▶ _PROBLEM REQUIREMENTS_: Read the records below. Copy each line where the string "agent" occurs.

▶ _DATASET EXTRACT_:
* * * * * * *

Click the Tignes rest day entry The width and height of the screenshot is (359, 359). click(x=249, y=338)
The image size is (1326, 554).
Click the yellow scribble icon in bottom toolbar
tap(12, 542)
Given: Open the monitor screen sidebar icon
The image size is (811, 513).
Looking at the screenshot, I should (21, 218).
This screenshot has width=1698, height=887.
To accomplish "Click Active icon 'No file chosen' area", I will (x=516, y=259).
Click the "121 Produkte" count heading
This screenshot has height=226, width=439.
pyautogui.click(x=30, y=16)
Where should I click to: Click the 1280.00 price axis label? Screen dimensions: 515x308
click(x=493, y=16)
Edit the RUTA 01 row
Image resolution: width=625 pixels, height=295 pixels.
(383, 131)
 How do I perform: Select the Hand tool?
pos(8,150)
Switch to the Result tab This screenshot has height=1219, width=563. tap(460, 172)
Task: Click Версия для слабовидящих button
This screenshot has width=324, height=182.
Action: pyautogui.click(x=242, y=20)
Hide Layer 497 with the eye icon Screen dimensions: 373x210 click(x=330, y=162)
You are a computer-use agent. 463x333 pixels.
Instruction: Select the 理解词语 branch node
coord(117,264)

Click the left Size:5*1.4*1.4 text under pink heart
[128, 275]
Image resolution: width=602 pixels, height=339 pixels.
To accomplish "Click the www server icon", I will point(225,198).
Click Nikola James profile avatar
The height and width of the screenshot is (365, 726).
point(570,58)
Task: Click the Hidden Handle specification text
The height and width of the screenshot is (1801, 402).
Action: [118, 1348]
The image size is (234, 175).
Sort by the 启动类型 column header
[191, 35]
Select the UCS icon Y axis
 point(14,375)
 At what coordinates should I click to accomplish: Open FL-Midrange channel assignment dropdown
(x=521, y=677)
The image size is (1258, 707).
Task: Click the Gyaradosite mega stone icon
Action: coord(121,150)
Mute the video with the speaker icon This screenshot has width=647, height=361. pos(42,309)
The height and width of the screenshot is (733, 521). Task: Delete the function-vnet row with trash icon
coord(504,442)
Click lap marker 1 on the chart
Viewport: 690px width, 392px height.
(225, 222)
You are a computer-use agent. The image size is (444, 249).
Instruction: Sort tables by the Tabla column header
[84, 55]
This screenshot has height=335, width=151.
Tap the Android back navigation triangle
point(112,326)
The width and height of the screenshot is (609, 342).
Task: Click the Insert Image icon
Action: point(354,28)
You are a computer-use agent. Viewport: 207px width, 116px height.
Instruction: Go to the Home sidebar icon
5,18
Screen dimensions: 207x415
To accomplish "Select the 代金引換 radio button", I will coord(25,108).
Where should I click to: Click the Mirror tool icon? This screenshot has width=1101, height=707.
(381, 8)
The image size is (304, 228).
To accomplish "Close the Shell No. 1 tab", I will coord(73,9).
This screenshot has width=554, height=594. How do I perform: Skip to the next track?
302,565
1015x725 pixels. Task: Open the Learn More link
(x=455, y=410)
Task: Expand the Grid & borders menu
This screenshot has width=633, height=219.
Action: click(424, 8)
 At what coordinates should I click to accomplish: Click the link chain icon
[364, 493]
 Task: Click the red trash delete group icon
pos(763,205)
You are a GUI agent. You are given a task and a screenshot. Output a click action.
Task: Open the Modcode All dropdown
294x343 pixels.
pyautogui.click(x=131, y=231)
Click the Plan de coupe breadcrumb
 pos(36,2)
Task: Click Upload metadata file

* * * * * * *

▶ _REPLY TO THE EXERCISE_:
You are a computer-use agent. 463x333 pixels.
You are a computer-use agent. The image size is (444, 249).
You are a computer-use agent. Viewport: 207px width, 116px height.
You are a GUI agent. You are given a task and a screenshot. Output a click action.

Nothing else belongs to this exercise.